By Ian Talley
The value of the Japanese yen has fallen too far and the Group of Seven leading economies may consider intervening in foreign exchange markets to reverse the trend if it declines much further, according to a new study from a Washington think tank.
The sharp depreciation of the yen in the past six months has overshot the levels justified by fundamental market and economic conditions by nearly 10%, said the paper by William Cline, a senior fellow at the Peterson Institute for International Economics and a former senior U.S. Treasury official.
Mr. Cline’s semiannual currency report is based on countries’ trade and finance accounts and is one of the most prominent private-sector analyses of the issue.
“The sharp and rapid decline of the yen…suggests that if the yen continues much further along a downward path, the G-7 may need to consider coordinated intervention to stem the decline of the currency,” Mr. Cline said in the report published Friday, referring to the Group of Seven largest industrial economies.
The International Monetary Fund published its own review of the Japanese economy Friday, saying the yen’s fall needs to be viewed in context of Tokyo’s efforts to revive its economy.
“We do not see the current depreciation as problematic,” the fund said in the review.
Still, the IMF’s no.2 official David Lipton said at a press conference in Tokyo Friday that the yen was now “moderately undervalued” and would need to strengthen over the medium term to reflect market fundamentals.
Accounting for inflation, the yen has fallen by almost 25% against the dollar since September, when Prime Minister Shinzo Abe was elected on a vow to move aggressively to jump-start a long stagnant economy. The yen has weakened from around 77.5 yen to the dollar then to around 103 a few days ago.
Japan’s efforts have largely been backed by the G-7 governments, which hope stronger Japanese growth would benefit the global economy. However, they have warned Tokyo against direct currency intervention for a competitive advantage. A weakening yen makes Japanese exports relatively cheaper on world markets, giving them a boost at the expense of others.

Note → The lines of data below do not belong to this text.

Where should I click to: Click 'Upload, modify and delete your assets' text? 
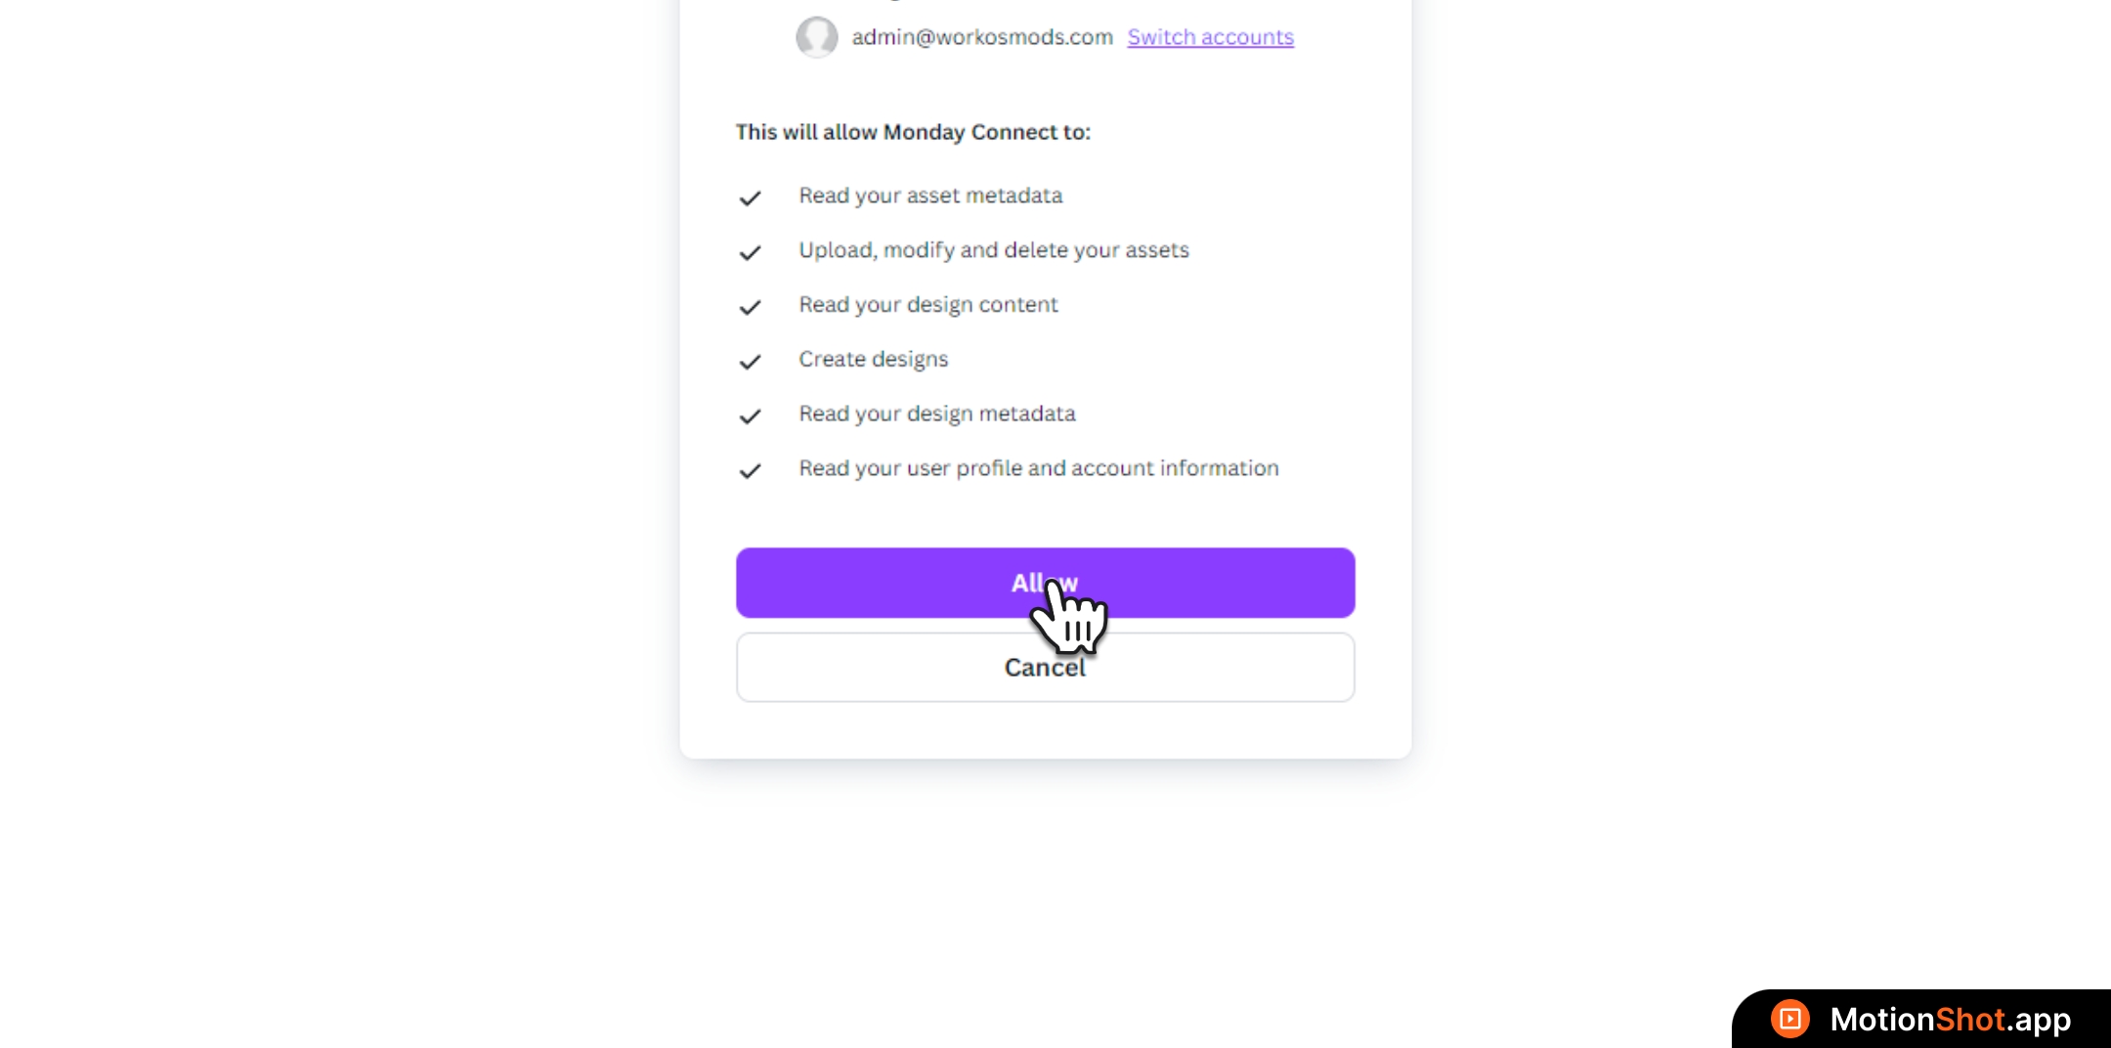(x=994, y=250)
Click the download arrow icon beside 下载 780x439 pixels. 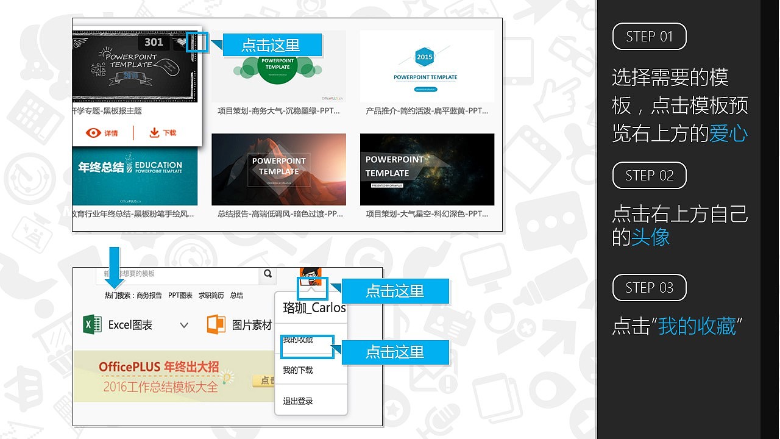[x=153, y=132]
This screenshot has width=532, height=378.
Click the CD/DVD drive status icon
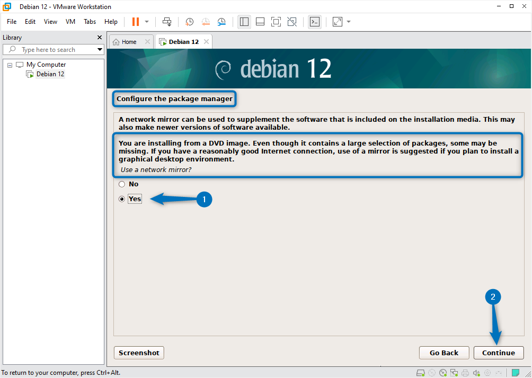[x=443, y=373]
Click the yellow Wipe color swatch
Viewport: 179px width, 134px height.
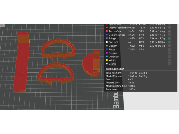[x=107, y=60]
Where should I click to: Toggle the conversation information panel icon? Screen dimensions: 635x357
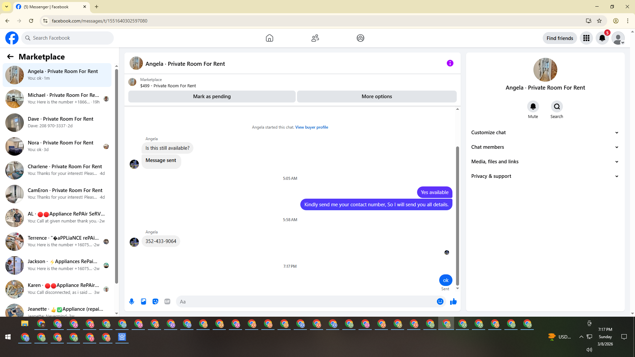[450, 63]
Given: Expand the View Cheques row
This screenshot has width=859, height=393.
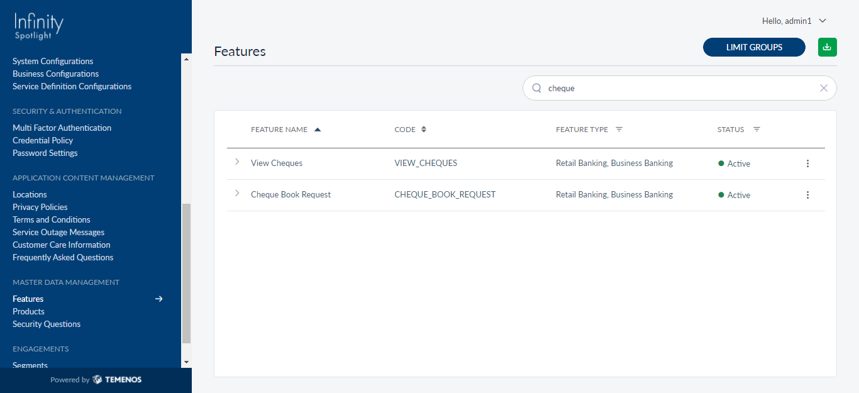Looking at the screenshot, I should [237, 162].
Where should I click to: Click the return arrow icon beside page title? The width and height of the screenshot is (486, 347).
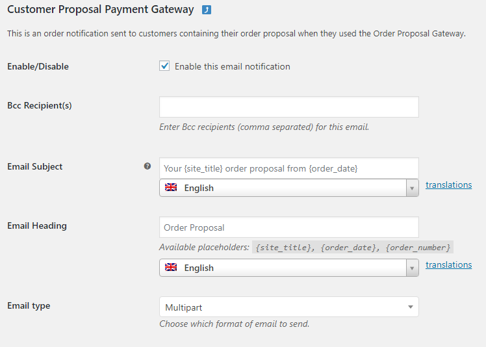(x=207, y=10)
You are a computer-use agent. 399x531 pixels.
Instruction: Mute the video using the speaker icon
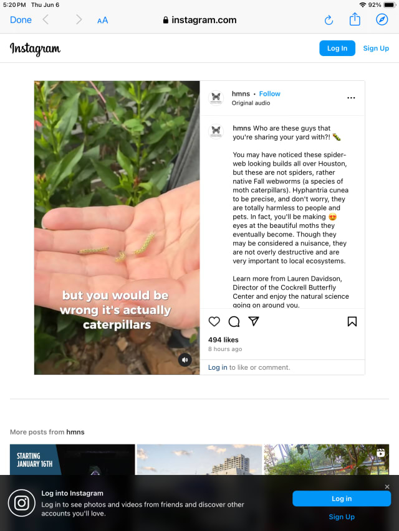pos(185,360)
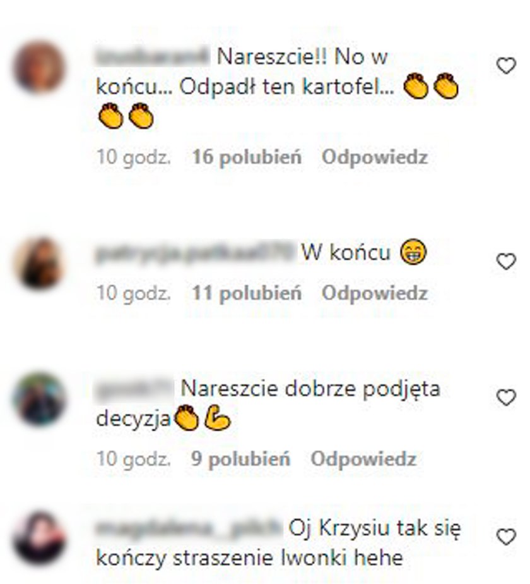This screenshot has width=530, height=584.
Task: Open blurred username before 'Nareszcie dobrze podjęta'
Action: coord(134,389)
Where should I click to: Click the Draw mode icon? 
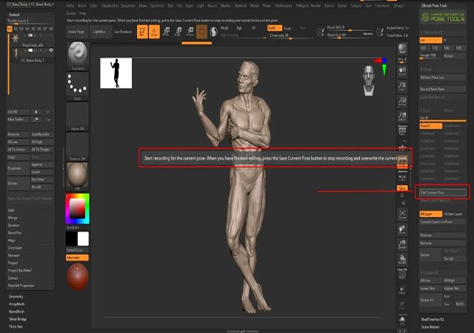[156, 31]
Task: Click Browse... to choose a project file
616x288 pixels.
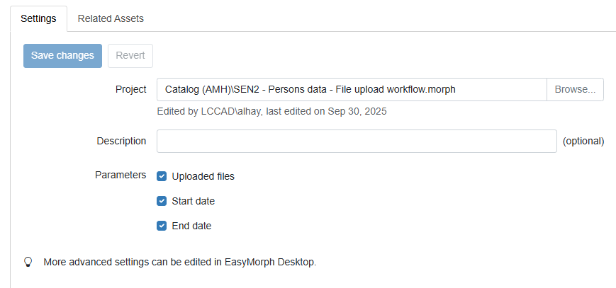Action: click(575, 90)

In the U.S. Treasury’s latest report to Congress on exchange rates, it used pointed language to warn Japan against competitive devaluation. Treasury said it would “closely monitor” the country’s economic policies to ensure they are aimed at boosting growth, not weakening the currency.
Economists try to calculate currencies’ fair values based on a variety of economic and market measures. Although there’s no single, internationally-agreed method, the Peterson Institute’s report is widely viewed as the private sector standard.
Mr. Cline says the G-7 may have left the door open for coordinated action to prevent further depreciation of the yen. He points to the group’s statement in February, when finance officials agreed that “excessive volatility and disorderly movements in exchange rates can have adverse implications for economic and financial stability,” adding they would, “consult closely on exchange markets and cooperate as appropriate.”
The yen’s value is not a matter to be taken lightly: “It basically adds up to exporting unemployment,” he said in an interview.
Stubbornly-high unemployment in many countries, with levels in some euro zone counties topping those experienced in the Great Depression, and weaker growth in emerging markets have stoked fears that the yen’s drop could spark a global cascade of competitive devaluations, or a “currency war.”
“The yen has fallen farther and faster than the currency movements that in past episodes triggered joint intervention,” Mr. Cline said in the report.
He said it’s not yet clear if the yen’s strengthening in recent days to around 100 yen to the dollar is the beginning of a reversal or only a temporary retreat before heading further south as the Bank of Japan moves ahead with its easy money policies.